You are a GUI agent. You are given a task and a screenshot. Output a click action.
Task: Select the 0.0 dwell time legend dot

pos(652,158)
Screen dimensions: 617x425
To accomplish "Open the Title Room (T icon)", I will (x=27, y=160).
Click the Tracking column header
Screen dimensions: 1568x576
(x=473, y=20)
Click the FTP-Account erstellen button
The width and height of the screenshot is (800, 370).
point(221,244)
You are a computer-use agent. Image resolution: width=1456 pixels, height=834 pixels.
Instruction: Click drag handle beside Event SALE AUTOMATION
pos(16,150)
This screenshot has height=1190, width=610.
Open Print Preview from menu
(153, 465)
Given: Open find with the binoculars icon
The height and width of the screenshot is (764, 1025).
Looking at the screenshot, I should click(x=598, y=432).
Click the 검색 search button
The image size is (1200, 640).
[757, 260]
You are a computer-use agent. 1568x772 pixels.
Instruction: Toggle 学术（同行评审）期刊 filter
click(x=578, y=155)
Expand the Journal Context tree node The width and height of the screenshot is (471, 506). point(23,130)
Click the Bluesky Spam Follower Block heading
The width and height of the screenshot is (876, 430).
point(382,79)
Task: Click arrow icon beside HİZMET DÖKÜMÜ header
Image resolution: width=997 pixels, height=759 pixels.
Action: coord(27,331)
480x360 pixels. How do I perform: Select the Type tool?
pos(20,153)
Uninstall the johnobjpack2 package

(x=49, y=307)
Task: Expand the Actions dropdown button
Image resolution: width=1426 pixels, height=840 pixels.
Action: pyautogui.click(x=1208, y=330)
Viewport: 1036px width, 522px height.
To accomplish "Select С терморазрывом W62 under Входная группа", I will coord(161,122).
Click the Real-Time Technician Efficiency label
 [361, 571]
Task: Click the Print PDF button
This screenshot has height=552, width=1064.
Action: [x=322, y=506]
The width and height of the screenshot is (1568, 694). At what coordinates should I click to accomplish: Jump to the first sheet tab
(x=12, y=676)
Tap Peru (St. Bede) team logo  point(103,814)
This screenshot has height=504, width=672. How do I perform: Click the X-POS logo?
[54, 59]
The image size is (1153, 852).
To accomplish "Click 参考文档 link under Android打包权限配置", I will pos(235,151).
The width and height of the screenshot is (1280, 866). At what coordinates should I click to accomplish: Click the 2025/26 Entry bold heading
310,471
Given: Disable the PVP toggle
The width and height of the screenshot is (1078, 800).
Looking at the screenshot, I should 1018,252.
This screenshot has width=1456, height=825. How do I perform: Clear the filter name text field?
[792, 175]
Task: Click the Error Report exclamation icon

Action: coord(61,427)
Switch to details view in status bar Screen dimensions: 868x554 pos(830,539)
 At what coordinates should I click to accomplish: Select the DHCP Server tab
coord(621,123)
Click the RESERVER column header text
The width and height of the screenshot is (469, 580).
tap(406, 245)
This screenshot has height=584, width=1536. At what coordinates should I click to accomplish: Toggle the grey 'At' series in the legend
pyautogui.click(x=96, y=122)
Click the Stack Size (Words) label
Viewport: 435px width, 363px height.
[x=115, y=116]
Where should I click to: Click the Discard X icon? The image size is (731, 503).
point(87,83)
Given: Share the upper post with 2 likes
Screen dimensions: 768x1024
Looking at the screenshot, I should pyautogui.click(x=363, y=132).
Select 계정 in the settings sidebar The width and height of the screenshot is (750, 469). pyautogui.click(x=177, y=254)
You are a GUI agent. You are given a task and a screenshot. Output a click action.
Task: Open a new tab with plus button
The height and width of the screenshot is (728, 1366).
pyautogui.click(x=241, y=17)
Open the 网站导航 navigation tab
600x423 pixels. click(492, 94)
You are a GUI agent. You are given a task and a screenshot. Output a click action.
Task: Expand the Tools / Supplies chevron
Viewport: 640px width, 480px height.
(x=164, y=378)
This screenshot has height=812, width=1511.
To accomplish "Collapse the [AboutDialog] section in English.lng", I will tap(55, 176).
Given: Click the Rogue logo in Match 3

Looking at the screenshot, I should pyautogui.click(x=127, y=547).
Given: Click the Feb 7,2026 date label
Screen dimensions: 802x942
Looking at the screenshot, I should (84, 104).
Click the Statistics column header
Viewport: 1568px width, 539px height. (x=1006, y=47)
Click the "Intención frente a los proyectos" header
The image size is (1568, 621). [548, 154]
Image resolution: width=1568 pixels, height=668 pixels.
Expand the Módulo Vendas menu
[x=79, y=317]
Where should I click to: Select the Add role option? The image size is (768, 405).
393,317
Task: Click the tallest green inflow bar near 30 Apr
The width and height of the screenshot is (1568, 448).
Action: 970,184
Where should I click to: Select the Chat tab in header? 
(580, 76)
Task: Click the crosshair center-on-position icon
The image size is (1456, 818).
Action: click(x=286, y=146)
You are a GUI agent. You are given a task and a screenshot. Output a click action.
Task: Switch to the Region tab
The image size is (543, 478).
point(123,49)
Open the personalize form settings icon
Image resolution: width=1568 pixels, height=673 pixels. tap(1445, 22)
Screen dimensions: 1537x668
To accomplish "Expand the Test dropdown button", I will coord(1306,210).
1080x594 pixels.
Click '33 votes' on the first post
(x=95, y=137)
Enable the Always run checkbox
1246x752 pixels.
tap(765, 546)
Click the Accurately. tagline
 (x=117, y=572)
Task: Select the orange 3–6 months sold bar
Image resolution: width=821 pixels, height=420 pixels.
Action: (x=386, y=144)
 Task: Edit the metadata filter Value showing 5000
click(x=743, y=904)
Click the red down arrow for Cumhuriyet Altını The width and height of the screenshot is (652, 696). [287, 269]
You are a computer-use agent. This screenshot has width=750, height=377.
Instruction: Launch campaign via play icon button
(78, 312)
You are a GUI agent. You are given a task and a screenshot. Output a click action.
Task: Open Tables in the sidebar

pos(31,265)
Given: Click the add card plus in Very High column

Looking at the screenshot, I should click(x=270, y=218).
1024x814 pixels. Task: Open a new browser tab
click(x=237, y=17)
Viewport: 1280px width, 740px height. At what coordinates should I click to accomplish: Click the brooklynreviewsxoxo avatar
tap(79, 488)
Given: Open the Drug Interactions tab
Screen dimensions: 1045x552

○ ○ ○ ○ ○

Problem to work on
Count every line of the material above that holds the string "with", then state only the total.

Result of the task
3